How Do I Know If I Need To Itemize My Deductions On My Taxes?
When filing my taxes, itemizing my deductions is never required, it is optional. Whether or not I itemize my deductions depends largely on whether or not that itemization will help to reduce my tax liability more than using the standard deduction. There is only one exception to this rule, and that is if I will file my taxes as Married Filing Separate.
The first step in figuring out whether I need to use the standard deduction or the itemized deduction is to determine what status I am filing under. I can choose Single, Married Filing Separate, Married Filing Joint, or Head of Household. If I am legally separated from my spouse, or I find that filing my taxes separately from my spouse helps my tax liability, then the deduction method I use on my taxes must be the same method that my spouse uses. I cannot use a different deduction if we are filing separately from each other. So if my spouse uses an itemized deduction, then I must also use the itemized deduction on my taxes, even if it makes my tax liability more than it otherwise would have been.

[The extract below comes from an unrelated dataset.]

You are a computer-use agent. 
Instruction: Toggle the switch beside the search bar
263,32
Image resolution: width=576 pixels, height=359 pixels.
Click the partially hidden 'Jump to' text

If we are filing as Married Filing Joint, Single, or Head of Household then the government gives us two types of deductions to choose from and we are allowed to choose the method that we want to use. In most cases, we will choose the deduction that gives us the best refund of money. The way to know if itemizing my deductions will lower my taxes is to figure out how many deductions I have to claim. If the amount of my itemized deductions exceeds my standard deduction then I will want to itemize my deductions to get the lowest possible tax liability. In 2010, the standard deductions for Single or Married Filing Separate taxpayers will be $5,700 for Married Filing Joint taxpayers it will be $11,400 and for Head of Household taxpayers it will be $8,400 as found on www.irs.gov.